Stanislas Fréron avait été courbé sous une de ces fatalités. Fils d'un des critiques les plus intelligents du dix-huitième siècle, qui avait jugé Diderot, Rousseau, d'Alembert, Montesquieu, Buffon, il avait vu son père commettre l'imprudence de s'attaquer à Voltaire.
On ne s'attaquait pas impunément à ce gigantesque esprit. Voltaire avait saisi le journal que publiait Fréron, l'Année littéraire, dans ses mains osseuses; mais lui, qui avait déchiré sinon anéanti la Bible, ne put ni déchirer ni anéantir un journal.
Il se rejeta sur l'homme.
Tout le monde sait comment s'est exhalée cette immense colère de l'Écossaise. Tout ce qu'un homme put supporter et souffrir d'injures et d'insultes, Voltaire les fit supporter et souffrir à Fréron. Il fut frappé comme un laquais, humilié dans sa personne, dans ses enfants, dans sa femme, dans son honneur, dans sa probité littéraire, dans ses mœurs calmes, dans son foyer domestique irréprochable. Il fut traîné sur le théâtre, chose qui ne s'était pas faite depuis Aristophane, c'est-à-dire depuis deux mille quatre cents ans.
Là chacun put le siffler, le huer, lui cracher au visage.

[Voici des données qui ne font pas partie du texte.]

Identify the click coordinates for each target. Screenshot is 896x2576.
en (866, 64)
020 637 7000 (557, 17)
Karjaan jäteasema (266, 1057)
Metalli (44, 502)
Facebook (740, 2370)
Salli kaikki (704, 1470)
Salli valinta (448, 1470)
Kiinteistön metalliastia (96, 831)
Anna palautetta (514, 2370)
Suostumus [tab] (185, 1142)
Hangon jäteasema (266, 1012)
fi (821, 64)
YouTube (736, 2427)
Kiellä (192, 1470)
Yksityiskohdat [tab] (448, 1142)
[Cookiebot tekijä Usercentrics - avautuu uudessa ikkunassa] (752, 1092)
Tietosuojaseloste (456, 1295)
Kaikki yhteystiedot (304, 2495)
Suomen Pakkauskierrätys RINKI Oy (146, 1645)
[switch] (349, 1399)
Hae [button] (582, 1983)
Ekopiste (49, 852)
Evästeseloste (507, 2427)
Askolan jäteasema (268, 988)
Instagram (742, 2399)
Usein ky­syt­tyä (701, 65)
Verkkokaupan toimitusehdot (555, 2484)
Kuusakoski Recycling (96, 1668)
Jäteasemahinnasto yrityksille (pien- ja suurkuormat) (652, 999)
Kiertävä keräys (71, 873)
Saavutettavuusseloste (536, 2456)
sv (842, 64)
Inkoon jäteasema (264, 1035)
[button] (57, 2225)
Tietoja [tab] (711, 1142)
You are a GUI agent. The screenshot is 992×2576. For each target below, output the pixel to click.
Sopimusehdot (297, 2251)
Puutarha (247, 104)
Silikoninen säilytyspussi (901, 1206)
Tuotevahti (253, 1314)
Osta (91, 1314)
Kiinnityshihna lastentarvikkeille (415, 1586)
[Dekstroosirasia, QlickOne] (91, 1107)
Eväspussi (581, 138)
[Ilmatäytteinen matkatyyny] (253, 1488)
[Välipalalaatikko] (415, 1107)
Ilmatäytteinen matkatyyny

Fréron avait vu tout cela de l'orchestre sans se plaindre, sans dire un mot; il avait vu le comédien qui le jouait, et qui, par le vol d'un valet, c'était procuré un de ses habits, il avait vu le comédien qui le jouait, imiter sa figure, et, s'avançant jusqu'à la rampe, dire de lui-même:
—Je suis un sot, un voleur, un misérable, un mendiant, un folliculaire vénal.